De volgende dag houden we het drukke westen voor gezien en rijden
we naar de ruige, rotsachtige oostkust. Het is het oudste, minst
bekende deel van Aruba en stemt de natuurliefhebber gelukkig. In
deze vulkanische wieg van het eiland ligt Nationaal Park Arikok,
dat nog het meeste aan het Amerikaanse wilde westen doet denken.
Cactussen – orgelpijpen en prickly pears – zover het oog reikt. De
rust is overweldigend. Officieel is het sinds 1995 een beschermd
gebied, maar dat betekent niet dat dieren hier niets van mensen te
vrezen hebben. Tijdens een tocht te paard wijst onze gids op een
slang, die even verderop tussen verdorde takken wegkruipt. ‘Dat is
een boa’, merkt hij doodleuk op. ‘Geen inheemse slang, maar
binnengedrongen vanuit Zuid-Amerika.’ Ik bijt op mijn tong terwijl
hij uitlegt dat de wurgslangen een ware plaag vormen. ‘Ze
verslinden alles wat op hun weg komt.
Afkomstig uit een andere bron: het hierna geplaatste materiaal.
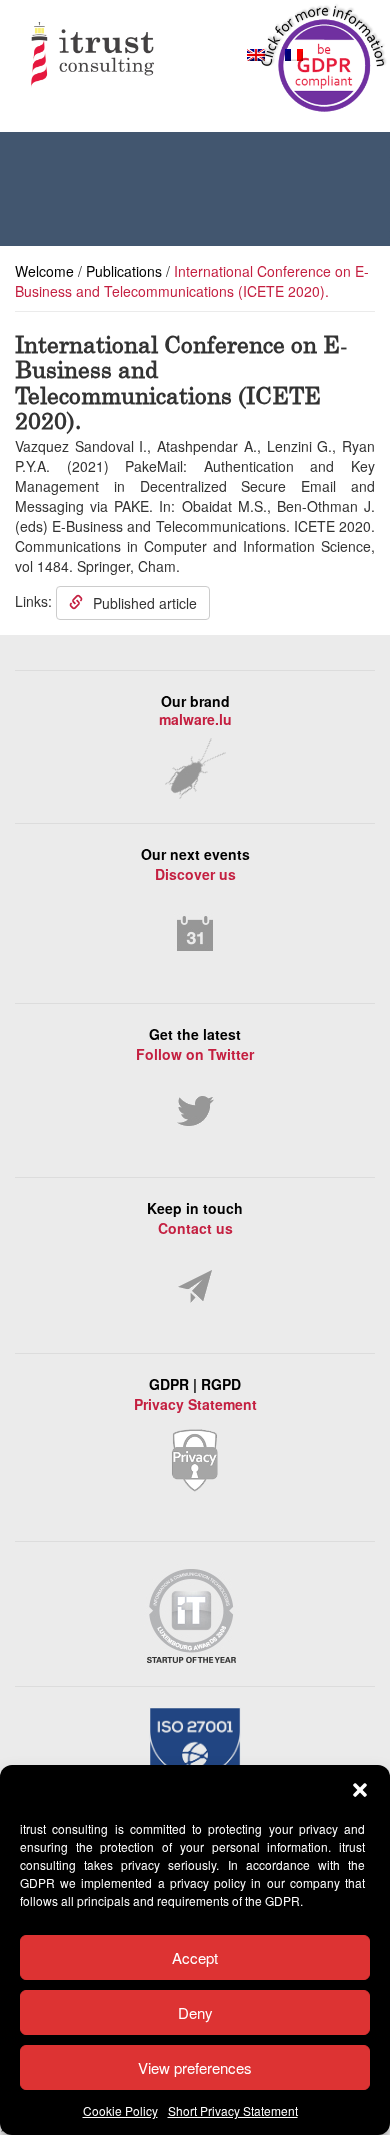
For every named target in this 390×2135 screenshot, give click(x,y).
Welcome (44, 271)
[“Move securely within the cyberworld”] (129, 56)
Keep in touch (195, 1218)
Van de regering mogen we ze
doodmaken.’ Ik vraag me af of dit een weloverwogen onderdeel is van
het Arubaanse natuurbeleid, totdat onze gids vertelt dat we na ons
tochtje ook quads kunnen huren om door het park te crossen. Als ik
aan het eind van de dag per ongeluk in een casino verzeild raak,
waar Amerikaanse toeristen als onder hypnose geld in gokkasten
duwen, weet ik dat het tijd is om te vertrekken – het enige groen
wat op dit eiland telt, is het dollarbiljet. Aruba lijkt zichzelf
kwijt te zijn geraakt.
Lees het volledige artikel in Columbus Magazine Editie
19
Klik om te kijken of de papieren
editie of
de digitale
editie nog
beschikbaar is.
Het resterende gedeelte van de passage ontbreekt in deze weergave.